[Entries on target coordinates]
★ ★ ★ ★ ★
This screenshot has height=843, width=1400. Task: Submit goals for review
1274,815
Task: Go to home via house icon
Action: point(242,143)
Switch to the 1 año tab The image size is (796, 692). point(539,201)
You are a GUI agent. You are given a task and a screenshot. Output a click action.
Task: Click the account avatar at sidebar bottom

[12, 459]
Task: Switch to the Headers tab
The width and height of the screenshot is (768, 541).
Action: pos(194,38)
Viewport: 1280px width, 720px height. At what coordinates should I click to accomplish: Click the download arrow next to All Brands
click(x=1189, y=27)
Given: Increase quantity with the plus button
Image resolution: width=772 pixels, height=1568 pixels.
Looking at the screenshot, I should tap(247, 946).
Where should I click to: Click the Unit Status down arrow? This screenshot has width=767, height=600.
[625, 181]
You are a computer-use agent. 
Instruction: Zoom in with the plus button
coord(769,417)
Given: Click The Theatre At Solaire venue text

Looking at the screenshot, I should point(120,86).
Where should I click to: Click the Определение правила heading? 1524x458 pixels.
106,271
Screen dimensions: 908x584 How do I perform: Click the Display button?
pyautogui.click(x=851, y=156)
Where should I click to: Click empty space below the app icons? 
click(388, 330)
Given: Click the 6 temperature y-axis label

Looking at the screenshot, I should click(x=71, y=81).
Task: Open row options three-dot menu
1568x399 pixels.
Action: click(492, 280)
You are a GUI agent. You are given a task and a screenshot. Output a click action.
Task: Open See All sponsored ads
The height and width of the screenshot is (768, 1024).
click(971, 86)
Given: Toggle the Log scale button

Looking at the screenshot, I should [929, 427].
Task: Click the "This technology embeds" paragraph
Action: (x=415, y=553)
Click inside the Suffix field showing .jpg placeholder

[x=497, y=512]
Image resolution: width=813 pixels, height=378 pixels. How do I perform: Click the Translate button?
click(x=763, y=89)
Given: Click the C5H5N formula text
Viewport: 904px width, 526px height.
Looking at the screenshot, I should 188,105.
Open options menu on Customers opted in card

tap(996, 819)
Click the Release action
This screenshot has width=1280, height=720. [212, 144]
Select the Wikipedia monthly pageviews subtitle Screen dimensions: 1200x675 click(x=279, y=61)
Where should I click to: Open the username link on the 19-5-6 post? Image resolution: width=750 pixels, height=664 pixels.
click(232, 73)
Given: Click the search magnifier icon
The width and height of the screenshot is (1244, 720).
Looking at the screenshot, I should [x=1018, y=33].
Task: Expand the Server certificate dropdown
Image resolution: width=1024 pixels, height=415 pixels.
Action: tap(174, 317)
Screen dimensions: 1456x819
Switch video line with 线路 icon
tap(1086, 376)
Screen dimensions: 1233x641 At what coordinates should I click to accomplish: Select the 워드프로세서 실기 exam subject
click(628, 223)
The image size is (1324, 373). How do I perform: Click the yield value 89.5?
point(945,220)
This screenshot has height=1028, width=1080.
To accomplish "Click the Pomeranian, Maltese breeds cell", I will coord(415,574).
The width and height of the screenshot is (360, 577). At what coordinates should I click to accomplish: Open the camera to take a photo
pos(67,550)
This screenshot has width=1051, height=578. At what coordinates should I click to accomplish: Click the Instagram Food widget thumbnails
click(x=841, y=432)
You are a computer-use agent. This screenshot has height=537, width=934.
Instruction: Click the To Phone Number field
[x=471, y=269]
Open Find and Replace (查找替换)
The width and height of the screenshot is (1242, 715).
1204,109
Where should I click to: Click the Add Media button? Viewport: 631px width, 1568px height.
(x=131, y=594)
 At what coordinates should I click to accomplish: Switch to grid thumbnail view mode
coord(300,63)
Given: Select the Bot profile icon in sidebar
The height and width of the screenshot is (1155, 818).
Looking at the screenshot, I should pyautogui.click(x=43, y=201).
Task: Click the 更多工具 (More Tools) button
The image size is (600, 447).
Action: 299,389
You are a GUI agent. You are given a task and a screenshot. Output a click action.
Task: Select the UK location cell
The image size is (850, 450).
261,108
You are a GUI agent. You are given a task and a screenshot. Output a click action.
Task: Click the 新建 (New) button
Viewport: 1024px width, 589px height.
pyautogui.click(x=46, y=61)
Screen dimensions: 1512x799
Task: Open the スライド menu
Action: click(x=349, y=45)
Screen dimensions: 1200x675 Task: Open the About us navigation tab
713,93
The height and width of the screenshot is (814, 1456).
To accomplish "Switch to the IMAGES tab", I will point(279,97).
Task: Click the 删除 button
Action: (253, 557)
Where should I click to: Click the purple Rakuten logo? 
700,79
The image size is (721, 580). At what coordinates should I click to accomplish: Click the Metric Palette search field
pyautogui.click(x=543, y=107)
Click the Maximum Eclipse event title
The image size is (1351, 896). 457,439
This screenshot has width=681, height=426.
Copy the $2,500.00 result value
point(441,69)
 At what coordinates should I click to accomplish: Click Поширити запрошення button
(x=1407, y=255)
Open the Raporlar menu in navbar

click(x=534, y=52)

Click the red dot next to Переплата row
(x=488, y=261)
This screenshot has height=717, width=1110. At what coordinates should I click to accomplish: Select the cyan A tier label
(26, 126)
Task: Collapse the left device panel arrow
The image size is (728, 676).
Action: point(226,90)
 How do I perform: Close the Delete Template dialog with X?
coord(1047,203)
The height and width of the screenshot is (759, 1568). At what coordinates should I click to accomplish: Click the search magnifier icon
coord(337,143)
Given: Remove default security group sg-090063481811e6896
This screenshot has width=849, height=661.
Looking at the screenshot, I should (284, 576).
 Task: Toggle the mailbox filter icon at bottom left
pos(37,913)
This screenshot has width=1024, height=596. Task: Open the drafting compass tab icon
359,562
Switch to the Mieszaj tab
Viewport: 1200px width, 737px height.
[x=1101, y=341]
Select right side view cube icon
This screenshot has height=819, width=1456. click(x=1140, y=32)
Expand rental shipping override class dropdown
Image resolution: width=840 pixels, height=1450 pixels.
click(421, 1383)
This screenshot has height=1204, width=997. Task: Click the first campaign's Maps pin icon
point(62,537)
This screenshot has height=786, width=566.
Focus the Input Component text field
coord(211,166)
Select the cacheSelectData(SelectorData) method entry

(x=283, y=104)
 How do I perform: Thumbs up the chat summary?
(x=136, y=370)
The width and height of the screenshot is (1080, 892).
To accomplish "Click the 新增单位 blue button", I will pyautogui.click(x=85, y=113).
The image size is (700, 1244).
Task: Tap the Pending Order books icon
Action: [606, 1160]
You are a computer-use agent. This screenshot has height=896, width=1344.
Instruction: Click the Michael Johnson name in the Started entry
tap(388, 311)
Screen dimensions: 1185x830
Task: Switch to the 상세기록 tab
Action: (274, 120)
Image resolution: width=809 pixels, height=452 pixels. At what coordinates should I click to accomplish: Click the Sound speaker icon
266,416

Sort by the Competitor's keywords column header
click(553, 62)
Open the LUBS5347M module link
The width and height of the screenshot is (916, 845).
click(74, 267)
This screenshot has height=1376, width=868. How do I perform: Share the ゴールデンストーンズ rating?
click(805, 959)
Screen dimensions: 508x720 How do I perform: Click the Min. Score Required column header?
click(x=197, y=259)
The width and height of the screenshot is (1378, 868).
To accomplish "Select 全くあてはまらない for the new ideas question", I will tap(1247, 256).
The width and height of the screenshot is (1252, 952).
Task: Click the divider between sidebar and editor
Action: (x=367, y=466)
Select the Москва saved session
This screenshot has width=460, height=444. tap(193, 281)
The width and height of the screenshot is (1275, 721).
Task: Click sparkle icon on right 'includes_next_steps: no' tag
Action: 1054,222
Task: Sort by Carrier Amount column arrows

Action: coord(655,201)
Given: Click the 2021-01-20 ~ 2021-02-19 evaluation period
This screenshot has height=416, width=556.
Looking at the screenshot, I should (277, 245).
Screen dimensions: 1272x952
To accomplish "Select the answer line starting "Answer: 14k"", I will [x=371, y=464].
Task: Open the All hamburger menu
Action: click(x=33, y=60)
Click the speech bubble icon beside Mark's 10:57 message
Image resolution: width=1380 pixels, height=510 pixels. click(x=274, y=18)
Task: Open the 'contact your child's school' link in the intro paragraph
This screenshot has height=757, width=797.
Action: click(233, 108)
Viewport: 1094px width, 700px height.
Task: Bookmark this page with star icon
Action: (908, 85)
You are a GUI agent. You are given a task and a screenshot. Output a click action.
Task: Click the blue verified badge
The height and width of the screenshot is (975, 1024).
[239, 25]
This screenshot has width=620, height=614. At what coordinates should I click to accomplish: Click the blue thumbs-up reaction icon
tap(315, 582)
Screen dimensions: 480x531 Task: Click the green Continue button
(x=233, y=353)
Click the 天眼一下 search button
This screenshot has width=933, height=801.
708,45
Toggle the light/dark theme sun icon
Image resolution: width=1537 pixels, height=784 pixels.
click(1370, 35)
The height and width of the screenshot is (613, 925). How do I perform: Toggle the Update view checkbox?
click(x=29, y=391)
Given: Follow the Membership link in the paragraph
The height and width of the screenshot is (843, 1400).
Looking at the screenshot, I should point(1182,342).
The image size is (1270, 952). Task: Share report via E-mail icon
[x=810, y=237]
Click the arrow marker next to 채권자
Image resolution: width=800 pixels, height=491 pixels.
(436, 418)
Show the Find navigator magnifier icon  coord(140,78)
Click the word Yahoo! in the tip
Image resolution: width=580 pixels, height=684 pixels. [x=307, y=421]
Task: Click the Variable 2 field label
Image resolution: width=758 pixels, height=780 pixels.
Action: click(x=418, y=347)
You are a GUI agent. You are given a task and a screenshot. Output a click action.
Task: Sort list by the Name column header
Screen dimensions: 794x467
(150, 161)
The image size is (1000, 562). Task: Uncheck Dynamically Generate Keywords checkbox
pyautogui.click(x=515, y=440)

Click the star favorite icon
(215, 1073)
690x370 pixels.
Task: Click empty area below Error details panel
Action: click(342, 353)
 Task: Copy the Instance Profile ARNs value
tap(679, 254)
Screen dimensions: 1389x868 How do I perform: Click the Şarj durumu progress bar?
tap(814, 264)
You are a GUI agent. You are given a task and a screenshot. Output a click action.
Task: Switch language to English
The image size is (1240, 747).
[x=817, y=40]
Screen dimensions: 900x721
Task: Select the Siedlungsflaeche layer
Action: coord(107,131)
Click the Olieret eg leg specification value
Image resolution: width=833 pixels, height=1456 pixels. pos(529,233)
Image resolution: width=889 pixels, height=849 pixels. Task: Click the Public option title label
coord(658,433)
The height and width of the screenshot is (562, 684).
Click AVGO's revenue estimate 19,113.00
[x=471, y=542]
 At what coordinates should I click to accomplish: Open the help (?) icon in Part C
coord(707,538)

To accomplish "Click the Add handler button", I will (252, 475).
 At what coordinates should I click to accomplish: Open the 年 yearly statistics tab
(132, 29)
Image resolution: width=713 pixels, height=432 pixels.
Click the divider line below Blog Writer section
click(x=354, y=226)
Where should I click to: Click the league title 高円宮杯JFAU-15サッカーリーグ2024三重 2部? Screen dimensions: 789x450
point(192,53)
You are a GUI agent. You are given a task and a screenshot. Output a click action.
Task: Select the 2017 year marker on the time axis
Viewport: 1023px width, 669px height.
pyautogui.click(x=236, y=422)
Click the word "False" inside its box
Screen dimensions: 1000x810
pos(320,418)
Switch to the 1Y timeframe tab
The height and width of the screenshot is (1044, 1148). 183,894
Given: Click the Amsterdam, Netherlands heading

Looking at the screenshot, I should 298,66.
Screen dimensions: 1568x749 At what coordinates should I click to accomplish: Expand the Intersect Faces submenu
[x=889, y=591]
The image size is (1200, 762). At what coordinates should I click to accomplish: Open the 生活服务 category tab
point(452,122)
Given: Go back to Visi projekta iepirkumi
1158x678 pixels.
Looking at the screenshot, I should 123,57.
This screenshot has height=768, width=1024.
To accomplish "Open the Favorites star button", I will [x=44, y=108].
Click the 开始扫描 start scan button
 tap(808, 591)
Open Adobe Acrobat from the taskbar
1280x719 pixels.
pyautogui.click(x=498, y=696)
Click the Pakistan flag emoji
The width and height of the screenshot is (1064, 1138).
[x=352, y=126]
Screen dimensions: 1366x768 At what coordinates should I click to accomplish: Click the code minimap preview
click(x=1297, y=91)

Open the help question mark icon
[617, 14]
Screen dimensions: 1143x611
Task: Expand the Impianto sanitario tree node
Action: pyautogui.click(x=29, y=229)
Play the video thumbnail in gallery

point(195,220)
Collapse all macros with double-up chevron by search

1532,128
★ ★ ★ ★ ★
Quote the records word for word, beginning with the line that contains "inside its box" and ending with the last line of the records.

Click the word "False" inside its box
Screen dimensions: 1000x810
pos(320,418)
Switch to the 1Y timeframe tab
The height and width of the screenshot is (1044, 1148). 183,894
Given: Click the Amsterdam, Netherlands heading

Looking at the screenshot, I should 298,66.
Screen dimensions: 1568x749 At what coordinates should I click to accomplish: Expand the Intersect Faces submenu
[x=889, y=591]
The image size is (1200, 762). At what coordinates should I click to accomplish: Open the 生活服务 category tab
point(452,122)
Given: Go back to Visi projekta iepirkumi
1158x678 pixels.
Looking at the screenshot, I should 123,57.
This screenshot has height=768, width=1024.
To accomplish "Open the Favorites star button", I will [x=44, y=108].
Click the 开始扫描 start scan button
 tap(808, 591)
Open Adobe Acrobat from the taskbar
1280x719 pixels.
pyautogui.click(x=498, y=696)
Click the Pakistan flag emoji
The width and height of the screenshot is (1064, 1138).
[x=352, y=126]
Screen dimensions: 1366x768 At what coordinates should I click to accomplish: Click the code minimap preview
click(x=1297, y=91)

Open the help question mark icon
[617, 14]
Screen dimensions: 1143x611
Task: Expand the Impianto sanitario tree node
Action: pyautogui.click(x=29, y=229)
Play the video thumbnail in gallery

point(195,220)
Collapse all macros with double-up chevron by search

1532,128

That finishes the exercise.